▸ TASK INSTRUCTIONS: Your answer should be the lines of the data below that contain "agent".

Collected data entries
........
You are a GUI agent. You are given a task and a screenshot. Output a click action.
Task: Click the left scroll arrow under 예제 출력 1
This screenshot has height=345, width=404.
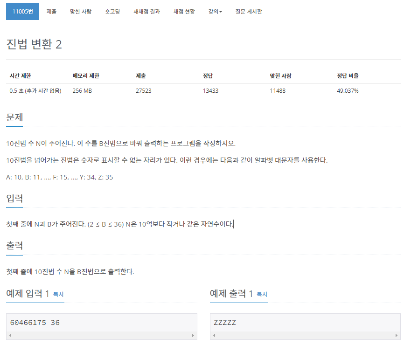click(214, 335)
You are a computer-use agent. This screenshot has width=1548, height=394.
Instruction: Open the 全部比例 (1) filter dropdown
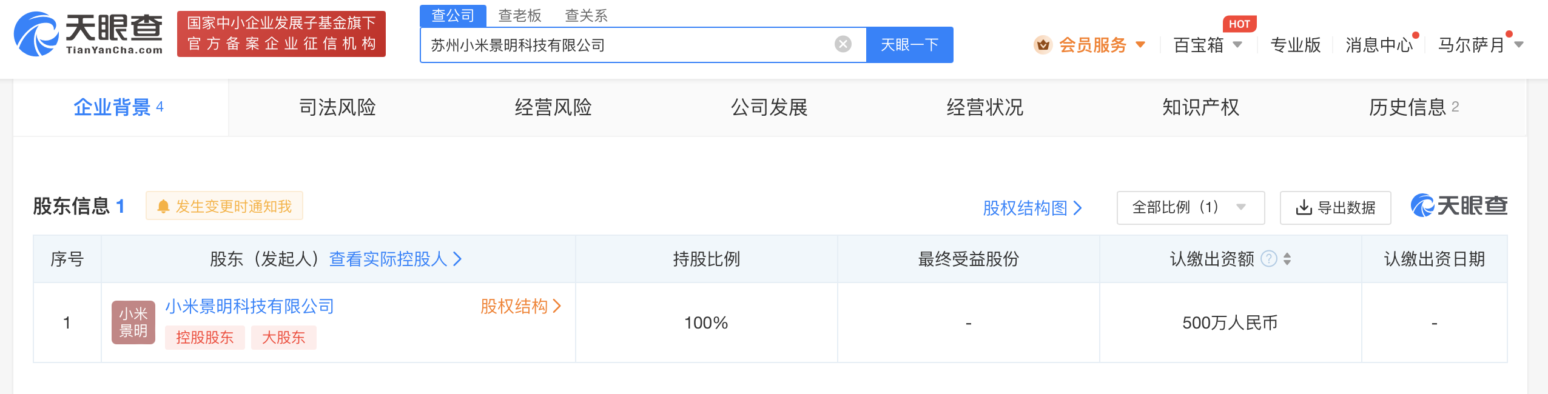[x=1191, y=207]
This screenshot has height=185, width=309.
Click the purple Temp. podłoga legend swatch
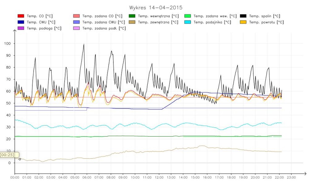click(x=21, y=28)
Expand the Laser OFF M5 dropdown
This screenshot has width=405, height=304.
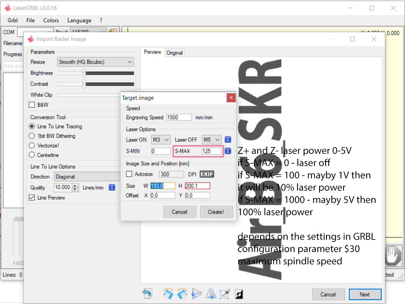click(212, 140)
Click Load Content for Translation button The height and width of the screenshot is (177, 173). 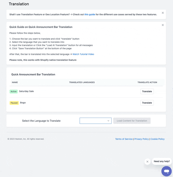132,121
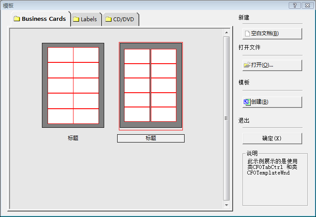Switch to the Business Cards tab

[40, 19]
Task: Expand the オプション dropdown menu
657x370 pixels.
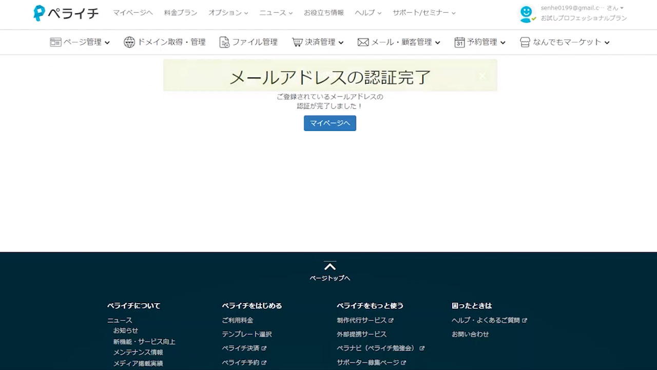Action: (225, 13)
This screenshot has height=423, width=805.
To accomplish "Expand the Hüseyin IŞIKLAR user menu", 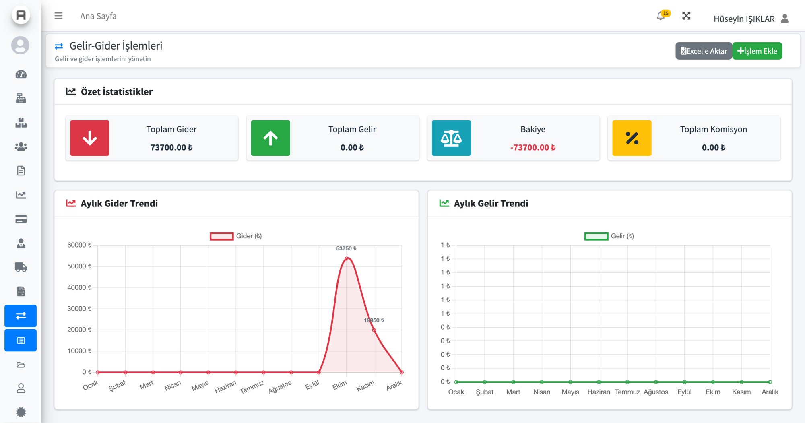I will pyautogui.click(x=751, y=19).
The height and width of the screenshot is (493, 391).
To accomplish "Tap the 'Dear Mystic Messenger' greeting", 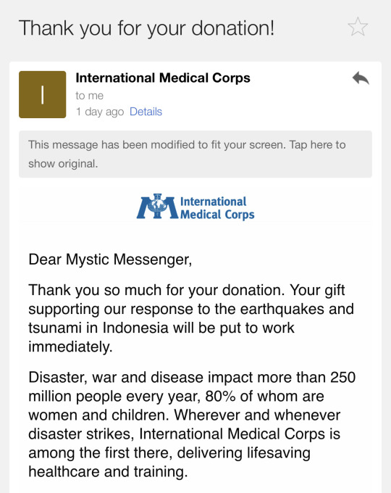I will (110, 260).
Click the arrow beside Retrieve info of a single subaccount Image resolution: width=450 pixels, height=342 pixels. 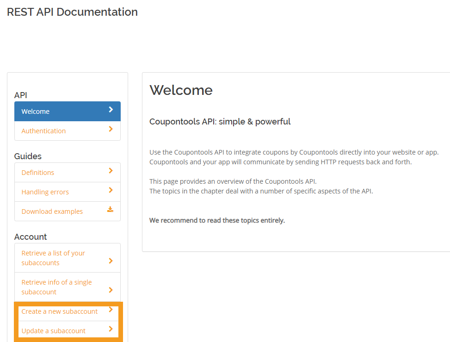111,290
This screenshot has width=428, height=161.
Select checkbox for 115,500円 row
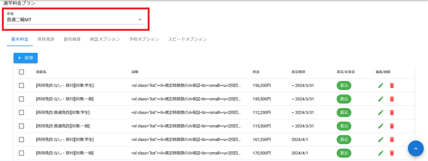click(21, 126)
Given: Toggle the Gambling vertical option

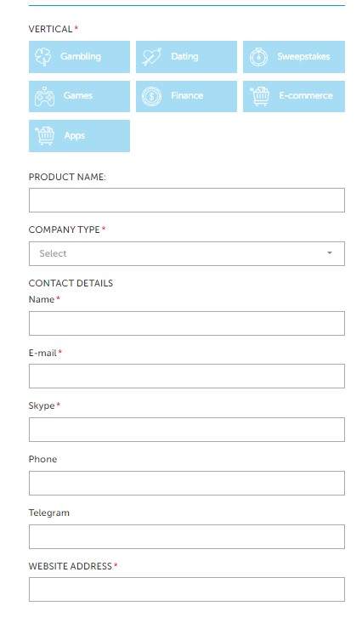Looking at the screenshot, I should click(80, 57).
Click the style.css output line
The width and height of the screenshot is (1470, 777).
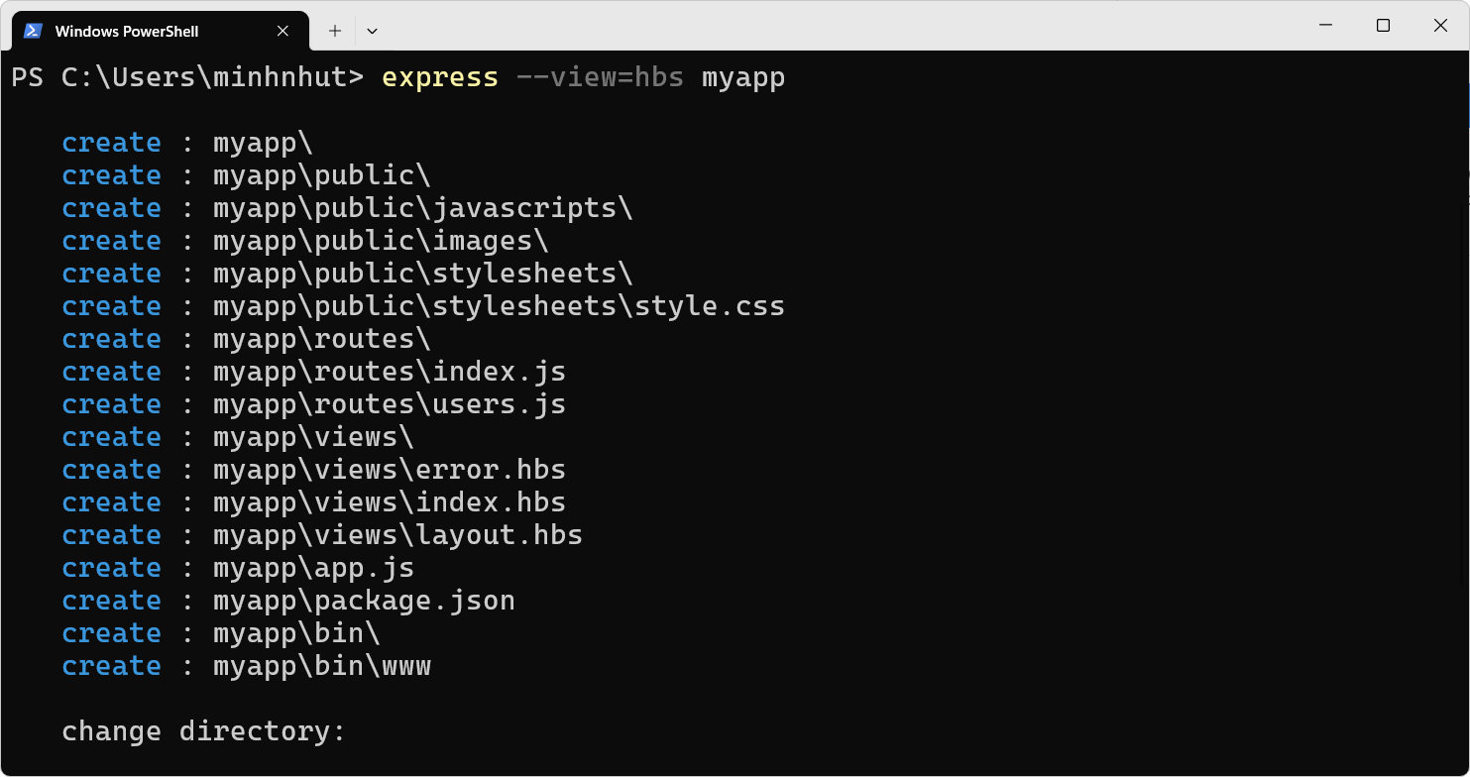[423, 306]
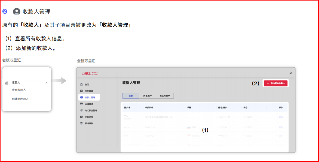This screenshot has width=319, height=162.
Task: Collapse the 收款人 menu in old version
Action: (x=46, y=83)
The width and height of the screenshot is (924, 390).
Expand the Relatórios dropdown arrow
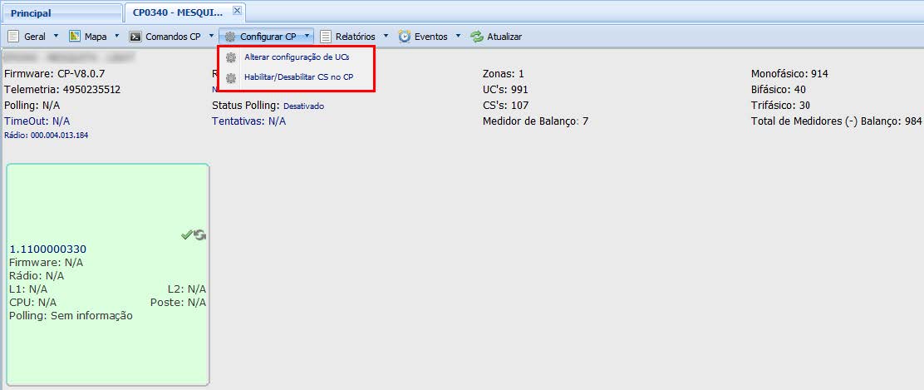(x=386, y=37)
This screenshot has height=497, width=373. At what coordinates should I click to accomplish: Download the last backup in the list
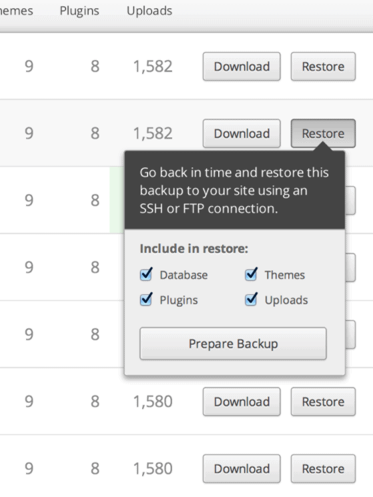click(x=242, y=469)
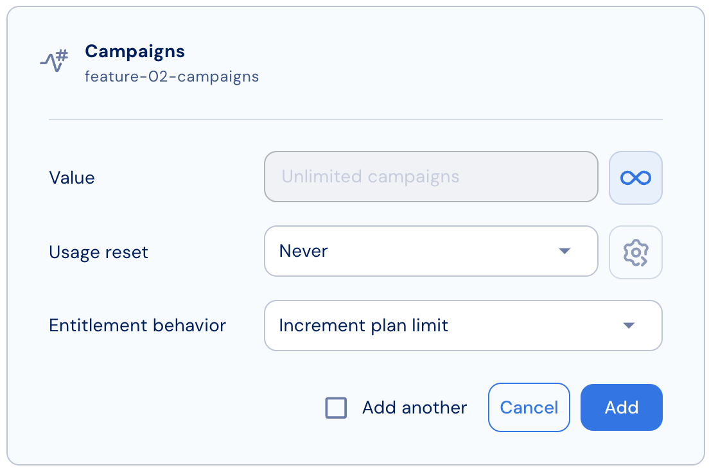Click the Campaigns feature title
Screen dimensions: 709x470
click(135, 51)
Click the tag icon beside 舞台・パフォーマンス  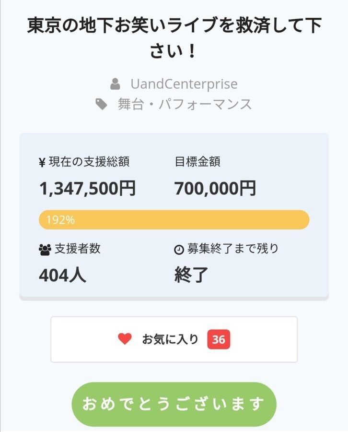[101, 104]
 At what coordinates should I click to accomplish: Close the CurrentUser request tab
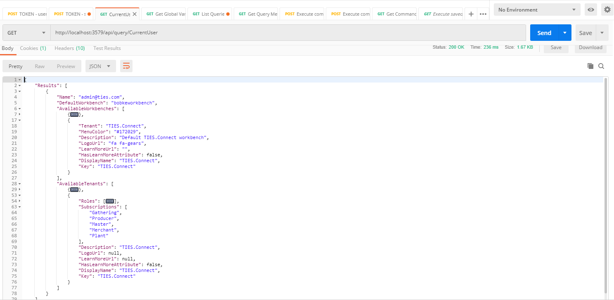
........
▸ OUTPUT OF THE EXERCISE:
You are a GUI agent. You are given a task and a screenshot. Output a click action.
You are a computer-use agent. This screenshot has width=1548, height=394.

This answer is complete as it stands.